Let us cd into the nextflow
example directory:
cd ~/sc-tutorials/exercises/nextflow
For convenience, a slightly edited version of the pipeline RNAseq-NF is already made available in this directory. This pipeline requires the bioinformatics packages called Salmon, FastQC and MultiQC. There are two critical files in here, namely main.nf
, that contains the translation of the scientific pipeline in the Nextflow language, and nextflow.config
, that contains several profiles for running with different software/hardware setups.

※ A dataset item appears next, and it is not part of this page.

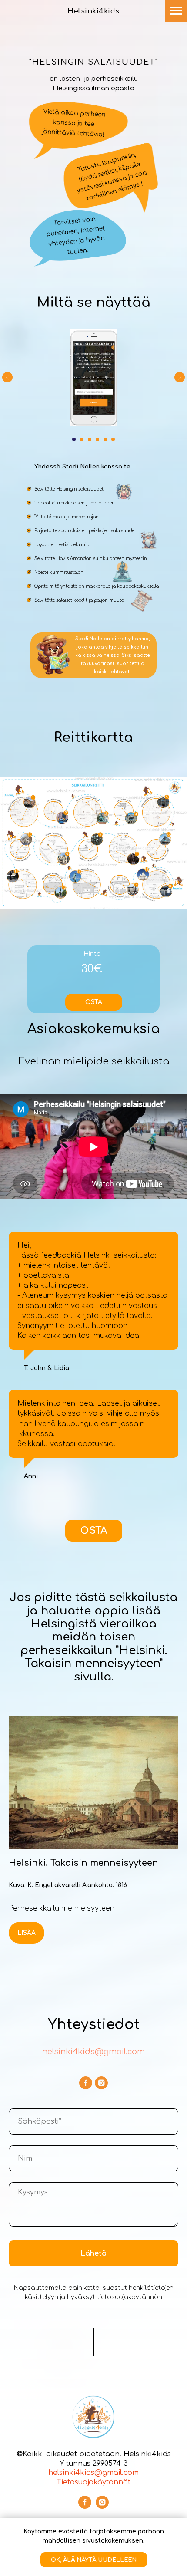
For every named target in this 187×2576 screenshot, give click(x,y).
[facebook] (85, 2082)
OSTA (93, 1002)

It’s time to launch the pipeline with Nextflow:
nextflow run main.nf
This run is failing with the following error:
[..]
Error executing process > 'index (ggal_1_48850000_49020000)'
Caused by:
Process `index (ggal_1_48850000_49020000)` terminated with an error exit status (127)
Command executed:
salmon index --threads 1 -t ggal_1_48850000_49020000.Ggal71.500bpflank.fa -i index
Command exit status:
127
Command output:
(empty)
Command error:
.command.sh: line 2: salmon: command not found
[..]
This is the key snippet:
.command.sh: line 2: salmon: command not found
We don’t have the required packages .. let’s us containers then! To this end, we are going to activate one of the profiles that are available in nextflow.config
, which is called singularity
:
nextflow run main.nf -profile singularity
N E X T F L O W ~ version 21.04.3
Launching `main.nf` [fabulous_yalow] - revision: b3e6e265f4
R N A S E Q - N F P I P E L I N E
===================================
transcriptome: /home/tutorial/sc-tutorials/exercises/nextflow/data/ggal/ggal_1_48850000_49020000.Ggal71.500bpflank.fa
reads : /home/tutorial/sc-tutorials/exercises/nextflow/data/ggal/ggal_gut_{1,2}.fq
outdir : results
executor > local (4)
[2f/9b131f] process > index (ggal_1_48850000_49020000) [100%] 1 of 1 ✔
[4e/3b378d] process > quant (ggal_gut) [100%] 1 of 1 ✔
[fa/701646] process > fastqc (FASTQC on ggal_gut) [100%] 1 of 1 ✔
[89/cf4788] process > multiqc [100%] 1 of 1 ✔
Done! Open the following report in your browser --> results/multiqc_report.html
The pipeline has now run! The final output of this pipeline is an HTML report of a quality control task, which you might eventually want to download and open up in your browser.
However, the key question here is: how could the sole flag -profile singularity
trigger the containerised execution? This is the relevant snippet from the nextflow.config
file:
singularity {
process.container = 'nextflow/rnaseq-nf:latest'
singularity.autoMounts = true
singularity.cacheDir = "$NXF_HOME/singularity"
singularity.enabled = true
}
The image name is specified using the process.container
keyword. Also, singularity.autoMounts
is required to have the directory paths with the input files automatically bind mounted in the container. To save the time of pulling the image, we’re specifying a location for cached container images using singularity.cacheDir
. Finally, singularity.enabled
triggers the use of Singularity.
Based on this configuration file, Nextflow is able to handle all of the relevant Singularity commands by itself, i.e. pull
and exec
with the appropriate flags, such as -B
for bind mounting host directories. In this case, as a user you don’t need to know in detail the Singularity syntax, but just the name of the container!
More information on configuring Nextflow to run Singularity containers can be found at Singularity containers.
Key Points
Appropriate Singularity environment variables can be used to configure the bind approach for MPI containers (sys admins can help); Shifter achieves this via a configuration file
Singularity and Shifter interface almost transparently with HPC schedulers such as Slurm
MPI performance of containerised applications almost coincide with those of a native run
You can run containerised GPU applications with Singularity using the flags
--nv
or--rocm
for Nvidia or AMD GPUs, respectivelySingularity and Shifter allow creating and using filesystems-in-a-file, leveraging the OverlayFS technology
Mount an overlay filesystem with Singularity using the flag
--overlay <filename>
Some workflow engines offer transparent APIs for running containerised applications
If you need to run data analysis pipelines, the combination of containers and workflow engines can really make your life easier!